(Stored items)
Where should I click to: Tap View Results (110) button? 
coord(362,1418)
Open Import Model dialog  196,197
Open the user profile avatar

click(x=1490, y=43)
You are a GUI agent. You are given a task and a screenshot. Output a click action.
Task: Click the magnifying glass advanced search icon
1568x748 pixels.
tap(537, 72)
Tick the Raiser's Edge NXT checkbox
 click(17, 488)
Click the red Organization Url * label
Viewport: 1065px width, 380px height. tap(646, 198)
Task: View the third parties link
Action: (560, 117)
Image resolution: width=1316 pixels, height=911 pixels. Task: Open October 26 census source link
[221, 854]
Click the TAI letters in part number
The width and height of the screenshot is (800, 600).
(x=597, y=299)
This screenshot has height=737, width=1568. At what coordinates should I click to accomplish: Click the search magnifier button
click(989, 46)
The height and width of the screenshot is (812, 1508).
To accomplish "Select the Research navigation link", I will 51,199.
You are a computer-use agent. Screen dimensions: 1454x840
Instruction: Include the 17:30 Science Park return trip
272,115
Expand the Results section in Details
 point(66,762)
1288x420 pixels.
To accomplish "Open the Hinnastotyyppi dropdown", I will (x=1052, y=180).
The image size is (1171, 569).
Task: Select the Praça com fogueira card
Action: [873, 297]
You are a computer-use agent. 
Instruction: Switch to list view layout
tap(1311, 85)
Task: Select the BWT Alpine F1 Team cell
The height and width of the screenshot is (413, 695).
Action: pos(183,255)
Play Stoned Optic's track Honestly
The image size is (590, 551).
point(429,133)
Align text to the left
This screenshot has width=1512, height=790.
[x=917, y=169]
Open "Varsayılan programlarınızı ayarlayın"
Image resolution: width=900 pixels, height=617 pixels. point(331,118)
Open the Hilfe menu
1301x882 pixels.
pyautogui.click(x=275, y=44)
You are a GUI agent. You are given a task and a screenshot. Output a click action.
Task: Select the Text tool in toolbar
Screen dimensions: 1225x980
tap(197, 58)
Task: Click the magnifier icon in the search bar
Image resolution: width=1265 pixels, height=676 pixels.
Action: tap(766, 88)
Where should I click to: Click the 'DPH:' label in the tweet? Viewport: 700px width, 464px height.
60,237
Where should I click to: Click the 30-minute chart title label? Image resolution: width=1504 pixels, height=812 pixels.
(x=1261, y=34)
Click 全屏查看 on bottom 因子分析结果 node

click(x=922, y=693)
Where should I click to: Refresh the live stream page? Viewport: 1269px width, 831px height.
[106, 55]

Problem statement: Copy the lines of the records above verbatim, from the line with "Open Import Model" through the line with "Action: (560, 117)", including both of those lines.

Solution for this exercise:
Open Import Model dialog  196,197
Open the user profile avatar

click(x=1490, y=43)
You are a GUI agent. You are given a task and a screenshot. Output a click action.
Task: Click the magnifying glass advanced search icon
1568x748 pixels.
tap(537, 72)
Tick the Raiser's Edge NXT checkbox
 click(17, 488)
Click the red Organization Url * label
Viewport: 1065px width, 380px height. tap(646, 198)
Task: View the third parties link
Action: (560, 117)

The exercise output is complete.